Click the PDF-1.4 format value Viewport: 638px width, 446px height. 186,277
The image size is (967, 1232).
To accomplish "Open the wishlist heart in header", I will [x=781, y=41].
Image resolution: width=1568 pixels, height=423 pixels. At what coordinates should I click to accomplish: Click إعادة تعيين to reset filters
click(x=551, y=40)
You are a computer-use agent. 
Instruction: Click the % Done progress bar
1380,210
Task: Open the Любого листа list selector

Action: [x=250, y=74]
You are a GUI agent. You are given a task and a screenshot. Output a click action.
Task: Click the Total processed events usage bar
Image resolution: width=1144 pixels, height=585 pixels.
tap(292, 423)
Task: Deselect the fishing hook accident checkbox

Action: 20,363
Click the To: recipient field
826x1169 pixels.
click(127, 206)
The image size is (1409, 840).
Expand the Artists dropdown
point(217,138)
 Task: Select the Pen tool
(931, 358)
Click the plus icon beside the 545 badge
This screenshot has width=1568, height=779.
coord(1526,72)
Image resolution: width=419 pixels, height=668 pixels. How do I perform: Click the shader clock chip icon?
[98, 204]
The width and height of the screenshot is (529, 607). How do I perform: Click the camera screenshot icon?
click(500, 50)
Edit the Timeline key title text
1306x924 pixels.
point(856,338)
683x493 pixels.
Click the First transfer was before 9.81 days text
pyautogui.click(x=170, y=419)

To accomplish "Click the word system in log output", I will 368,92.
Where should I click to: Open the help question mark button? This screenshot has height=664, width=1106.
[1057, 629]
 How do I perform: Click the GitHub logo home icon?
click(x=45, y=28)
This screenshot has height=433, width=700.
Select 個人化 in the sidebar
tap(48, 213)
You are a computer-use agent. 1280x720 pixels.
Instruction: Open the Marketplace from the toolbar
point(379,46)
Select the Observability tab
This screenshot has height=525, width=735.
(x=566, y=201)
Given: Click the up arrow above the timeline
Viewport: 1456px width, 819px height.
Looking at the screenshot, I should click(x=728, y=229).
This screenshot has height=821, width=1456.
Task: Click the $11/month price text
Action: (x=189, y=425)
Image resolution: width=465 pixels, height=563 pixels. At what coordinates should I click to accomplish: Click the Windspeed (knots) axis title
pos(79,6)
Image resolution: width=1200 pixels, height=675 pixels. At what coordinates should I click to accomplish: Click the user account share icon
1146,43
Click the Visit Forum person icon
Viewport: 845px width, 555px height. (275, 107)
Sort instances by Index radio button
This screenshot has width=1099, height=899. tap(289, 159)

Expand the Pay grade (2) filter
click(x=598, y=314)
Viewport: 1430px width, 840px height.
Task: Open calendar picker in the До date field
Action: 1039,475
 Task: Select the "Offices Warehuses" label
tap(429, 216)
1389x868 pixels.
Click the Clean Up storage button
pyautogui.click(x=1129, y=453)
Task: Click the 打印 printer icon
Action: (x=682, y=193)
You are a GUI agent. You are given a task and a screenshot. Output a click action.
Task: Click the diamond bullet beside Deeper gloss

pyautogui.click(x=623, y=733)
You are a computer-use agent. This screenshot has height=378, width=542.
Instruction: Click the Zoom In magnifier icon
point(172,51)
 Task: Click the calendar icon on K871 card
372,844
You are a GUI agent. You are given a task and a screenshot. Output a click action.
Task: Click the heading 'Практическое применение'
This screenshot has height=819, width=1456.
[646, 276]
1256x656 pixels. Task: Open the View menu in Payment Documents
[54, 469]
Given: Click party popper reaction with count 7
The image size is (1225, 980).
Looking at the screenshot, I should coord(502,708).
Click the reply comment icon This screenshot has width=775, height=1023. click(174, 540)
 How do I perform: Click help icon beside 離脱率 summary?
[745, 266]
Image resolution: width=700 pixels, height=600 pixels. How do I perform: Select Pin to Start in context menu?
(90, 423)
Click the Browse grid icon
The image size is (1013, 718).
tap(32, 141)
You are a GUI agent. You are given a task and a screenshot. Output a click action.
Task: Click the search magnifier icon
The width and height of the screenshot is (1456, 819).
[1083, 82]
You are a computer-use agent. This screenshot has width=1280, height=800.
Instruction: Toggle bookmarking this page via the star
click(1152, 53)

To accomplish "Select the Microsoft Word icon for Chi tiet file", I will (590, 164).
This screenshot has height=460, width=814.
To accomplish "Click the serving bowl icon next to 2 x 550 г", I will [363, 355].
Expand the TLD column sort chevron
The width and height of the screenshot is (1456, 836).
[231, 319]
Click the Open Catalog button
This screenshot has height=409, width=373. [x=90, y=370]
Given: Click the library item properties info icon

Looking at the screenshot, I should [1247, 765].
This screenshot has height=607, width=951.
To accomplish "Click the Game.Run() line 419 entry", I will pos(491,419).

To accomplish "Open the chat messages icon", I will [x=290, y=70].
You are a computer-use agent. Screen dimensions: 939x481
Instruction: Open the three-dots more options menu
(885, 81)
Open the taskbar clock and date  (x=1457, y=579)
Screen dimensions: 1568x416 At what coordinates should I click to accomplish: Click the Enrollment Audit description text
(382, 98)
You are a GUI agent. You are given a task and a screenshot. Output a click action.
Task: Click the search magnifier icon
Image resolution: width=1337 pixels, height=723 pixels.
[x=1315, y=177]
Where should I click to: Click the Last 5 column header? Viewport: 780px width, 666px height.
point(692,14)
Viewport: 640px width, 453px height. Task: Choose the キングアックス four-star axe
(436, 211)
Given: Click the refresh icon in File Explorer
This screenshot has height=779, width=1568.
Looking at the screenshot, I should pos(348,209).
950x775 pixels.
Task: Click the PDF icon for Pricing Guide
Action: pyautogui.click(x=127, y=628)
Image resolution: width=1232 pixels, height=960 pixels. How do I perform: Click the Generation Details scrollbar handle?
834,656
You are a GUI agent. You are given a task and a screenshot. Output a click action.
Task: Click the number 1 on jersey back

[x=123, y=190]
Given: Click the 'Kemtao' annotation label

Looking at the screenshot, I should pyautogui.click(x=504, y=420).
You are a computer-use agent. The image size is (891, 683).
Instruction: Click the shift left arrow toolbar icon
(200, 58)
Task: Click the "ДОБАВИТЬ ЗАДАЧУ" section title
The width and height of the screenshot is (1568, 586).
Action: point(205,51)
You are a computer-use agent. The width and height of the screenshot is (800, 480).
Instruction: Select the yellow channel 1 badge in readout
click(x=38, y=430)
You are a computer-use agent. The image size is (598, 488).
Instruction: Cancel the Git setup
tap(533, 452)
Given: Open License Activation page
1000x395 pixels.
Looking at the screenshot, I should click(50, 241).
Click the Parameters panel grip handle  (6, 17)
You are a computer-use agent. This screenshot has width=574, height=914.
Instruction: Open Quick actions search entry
-*-
WORK TO DO:
Rewrite every entry above, replacing "Git setup" with "repository setup" and leaving everything else unchanged.

WRITTEN ANSWER:
Click the PDF-1.4 format value Viewport: 638px width, 446px height. 186,277
The image size is (967, 1232).
To accomplish "Open the wishlist heart in header", I will [x=781, y=41].
Image resolution: width=1568 pixels, height=423 pixels. At what coordinates should I click to accomplish: Click إعادة تعيين to reset filters
click(x=551, y=40)
You are a computer-use agent. 
Instruction: Click the % Done progress bar
1380,210
Task: Open the Любого листа list selector

Action: [x=250, y=74]
You are a GUI agent. You are given a task and a screenshot. Output a click action.
Task: Click the Total processed events usage bar
Image resolution: width=1144 pixels, height=585 pixels.
tap(292, 423)
Task: Deselect the fishing hook accident checkbox

Action: 20,363
Click the To: recipient field
826x1169 pixels.
click(127, 206)
The image size is (1409, 840).
Expand the Artists dropdown
point(217,138)
 Task: Select the Pen tool
(931, 358)
Click the plus icon beside the 545 badge
This screenshot has width=1568, height=779.
coord(1526,72)
Image resolution: width=419 pixels, height=668 pixels. How do I perform: Click the shader clock chip icon?
[98, 204]
The width and height of the screenshot is (529, 607). How do I perform: Click the camera screenshot icon?
click(500, 50)
Edit the Timeline key title text
1306x924 pixels.
point(856,338)
683x493 pixels.
Click the First transfer was before 9.81 days text
pyautogui.click(x=170, y=419)

To accomplish "Click the word system in log output", I will 368,92.
Where should I click to: Open the help question mark button? This screenshot has height=664, width=1106.
[1057, 629]
 How do I perform: Click the GitHub logo home icon?
click(x=45, y=28)
This screenshot has height=433, width=700.
Select 個人化 in the sidebar
tap(48, 213)
You are a computer-use agent. 1280x720 pixels.
Instruction: Open the Marketplace from the toolbar
point(379,46)
Select the Observability tab
This screenshot has height=525, width=735.
(x=566, y=201)
Given: Click the up arrow above the timeline
Viewport: 1456px width, 819px height.
Looking at the screenshot, I should click(x=728, y=229).
This screenshot has height=821, width=1456.
Task: Click the $11/month price text
Action: (x=189, y=425)
Image resolution: width=465 pixels, height=563 pixels. At what coordinates should I click to accomplish: Click the Windspeed (knots) axis title
pos(79,6)
Image resolution: width=1200 pixels, height=675 pixels. At what coordinates should I click to accomplish: Click the user account share icon
1146,43
Click the Visit Forum person icon
Viewport: 845px width, 555px height. (275, 107)
Sort instances by Index radio button
This screenshot has width=1099, height=899. tap(289, 159)

Expand the Pay grade (2) filter
click(x=598, y=314)
Viewport: 1430px width, 840px height.
Task: Open calendar picker in the До date field
Action: 1039,475
 Task: Select the "Offices Warehuses" label
tap(429, 216)
1389x868 pixels.
Click the Clean Up storage button
pyautogui.click(x=1129, y=453)
Task: Click the 打印 printer icon
Action: (x=682, y=193)
You are a GUI agent. You are given a task and a screenshot. Output a click action.
Task: Click the diamond bullet beside Deeper gloss

pyautogui.click(x=623, y=733)
You are a computer-use agent. This screenshot has height=378, width=542.
Instruction: Click the Zoom In magnifier icon
point(172,51)
 Task: Click the calendar icon on K871 card
372,844
You are a GUI agent. You are given a task and a screenshot. Output a click action.
Task: Click the heading 'Практическое применение'
This screenshot has height=819, width=1456.
[646, 276]
1256x656 pixels. Task: Open the View menu in Payment Documents
[54, 469]
Given: Click party popper reaction with count 7
The image size is (1225, 980).
Looking at the screenshot, I should coord(502,708).
Click the reply comment icon This screenshot has width=775, height=1023. click(174, 540)
 How do I perform: Click help icon beside 離脱率 summary?
[745, 266]
Image resolution: width=700 pixels, height=600 pixels. How do I perform: Select Pin to Start in context menu?
(90, 423)
Click the Browse grid icon
The image size is (1013, 718).
tap(32, 141)
You are a GUI agent. You are given a task and a screenshot. Output a click action.
Task: Click the search magnifier icon
The width and height of the screenshot is (1456, 819).
[1083, 82]
You are a computer-use agent. This screenshot has width=1280, height=800.
Instruction: Toggle bookmarking this page via the star
click(1152, 53)

To accomplish "Select the Microsoft Word icon for Chi tiet file", I will (590, 164).
This screenshot has height=460, width=814.
To accomplish "Click the serving bowl icon next to 2 x 550 г", I will [363, 355].
Expand the TLD column sort chevron
The width and height of the screenshot is (1456, 836).
[231, 319]
Click the Open Catalog button
This screenshot has height=409, width=373. [x=90, y=370]
Given: Click the library item properties info icon

Looking at the screenshot, I should [1247, 765].
This screenshot has height=607, width=951.
To accomplish "Click the Game.Run() line 419 entry", I will pos(491,419).

To accomplish "Open the chat messages icon", I will [x=290, y=70].
You are a computer-use agent. Screen dimensions: 939x481
Instruction: Open the three-dots more options menu
(885, 81)
Open the taskbar clock and date  (x=1457, y=579)
Screen dimensions: 1568x416 At what coordinates should I click to accomplish: Click the Enrollment Audit description text
(382, 98)
You are a GUI agent. You are given a task and a screenshot. Output a click action.
Task: Click the search magnifier icon
Image resolution: width=1337 pixels, height=723 pixels.
[x=1315, y=177]
Where should I click to: Click the Last 5 column header? Viewport: 780px width, 666px height.
point(692,14)
Viewport: 640px width, 453px height. Task: Choose the キングアックス four-star axe
(436, 211)
Given: Click the refresh icon in File Explorer
This screenshot has height=779, width=1568.
Looking at the screenshot, I should pos(348,209).
950x775 pixels.
Task: Click the PDF icon for Pricing Guide
Action: pyautogui.click(x=127, y=628)
Image resolution: width=1232 pixels, height=960 pixels. How do I perform: Click the Generation Details scrollbar handle?
834,656
You are a GUI agent. You are given a task and a screenshot. Output a click action.
Task: Click the number 1 on jersey back

[x=123, y=190]
Given: Click the 'Kemtao' annotation label

Looking at the screenshot, I should pyautogui.click(x=504, y=420).
You are a computer-use agent. The image size is (891, 683).
Instruction: Click the shift left arrow toolbar icon
(200, 58)
Task: Click the "ДОБАВИТЬ ЗАДАЧУ" section title
The width and height of the screenshot is (1568, 586).
Action: point(205,51)
You are a computer-use agent. The width and height of the screenshot is (800, 480).
Instruction: Select the yellow channel 1 badge in readout
click(x=38, y=430)
You are a computer-use agent. The image size is (598, 488).
Instruction: Cancel the repository setup
tap(533, 452)
Given: Open License Activation page
1000x395 pixels.
Looking at the screenshot, I should click(50, 241).
Click the Parameters panel grip handle  (6, 17)
You are a computer-use agent. This screenshot has width=574, height=914.
Instruction: Open Quick actions search entry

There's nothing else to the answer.